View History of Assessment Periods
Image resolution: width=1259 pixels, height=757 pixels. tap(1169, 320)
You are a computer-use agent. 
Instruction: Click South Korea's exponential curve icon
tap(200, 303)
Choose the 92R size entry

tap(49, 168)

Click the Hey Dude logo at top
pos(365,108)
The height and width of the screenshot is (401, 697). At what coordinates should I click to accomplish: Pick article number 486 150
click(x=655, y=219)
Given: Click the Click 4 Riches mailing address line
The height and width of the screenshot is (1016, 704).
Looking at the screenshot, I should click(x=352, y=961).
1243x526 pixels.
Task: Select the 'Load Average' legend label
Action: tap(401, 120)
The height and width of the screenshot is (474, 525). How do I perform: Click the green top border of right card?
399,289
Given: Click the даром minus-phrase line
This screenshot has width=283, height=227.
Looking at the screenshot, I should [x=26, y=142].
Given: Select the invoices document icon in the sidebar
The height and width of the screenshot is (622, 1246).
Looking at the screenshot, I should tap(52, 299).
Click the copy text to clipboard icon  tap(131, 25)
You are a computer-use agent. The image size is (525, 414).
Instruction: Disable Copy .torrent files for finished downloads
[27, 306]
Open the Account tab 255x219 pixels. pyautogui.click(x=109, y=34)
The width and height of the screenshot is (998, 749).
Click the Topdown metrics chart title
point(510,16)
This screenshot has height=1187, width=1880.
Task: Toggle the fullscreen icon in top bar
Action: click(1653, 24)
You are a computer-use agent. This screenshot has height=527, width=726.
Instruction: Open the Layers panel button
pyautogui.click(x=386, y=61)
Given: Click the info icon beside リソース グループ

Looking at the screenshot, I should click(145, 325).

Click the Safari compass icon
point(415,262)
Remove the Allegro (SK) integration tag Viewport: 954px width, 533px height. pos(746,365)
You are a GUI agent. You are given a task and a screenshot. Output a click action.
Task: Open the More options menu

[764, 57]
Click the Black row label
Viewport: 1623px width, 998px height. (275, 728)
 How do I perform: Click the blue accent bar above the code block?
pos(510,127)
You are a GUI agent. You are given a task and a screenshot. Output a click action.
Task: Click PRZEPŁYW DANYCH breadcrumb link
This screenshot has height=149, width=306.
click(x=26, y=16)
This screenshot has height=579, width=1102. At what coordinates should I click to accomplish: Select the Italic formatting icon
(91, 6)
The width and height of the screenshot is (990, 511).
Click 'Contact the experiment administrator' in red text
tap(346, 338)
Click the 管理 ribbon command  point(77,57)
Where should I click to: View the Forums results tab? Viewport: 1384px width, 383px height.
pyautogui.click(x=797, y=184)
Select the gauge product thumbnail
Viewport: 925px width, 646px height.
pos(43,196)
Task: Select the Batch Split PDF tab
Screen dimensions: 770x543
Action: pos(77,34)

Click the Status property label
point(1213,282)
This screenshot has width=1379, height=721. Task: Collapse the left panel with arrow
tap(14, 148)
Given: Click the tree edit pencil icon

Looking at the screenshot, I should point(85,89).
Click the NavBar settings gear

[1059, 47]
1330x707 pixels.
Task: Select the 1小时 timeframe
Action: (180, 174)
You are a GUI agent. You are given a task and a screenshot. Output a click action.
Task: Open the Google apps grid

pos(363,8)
:::::
# [Requirement]
Using the listing above, copy exactly the line that contains "This screenshot has height=579, width=1102.", the line that contains "Click the 管理", and each line that falls between them.

# [Task response]
This screenshot has height=579, width=1102. At what coordinates should I click to accomplish: Select the Italic formatting icon
(91, 6)
The width and height of the screenshot is (990, 511).
Click 'Contact the experiment administrator' in red text
tap(346, 338)
Click the 管理 ribbon command  point(77,57)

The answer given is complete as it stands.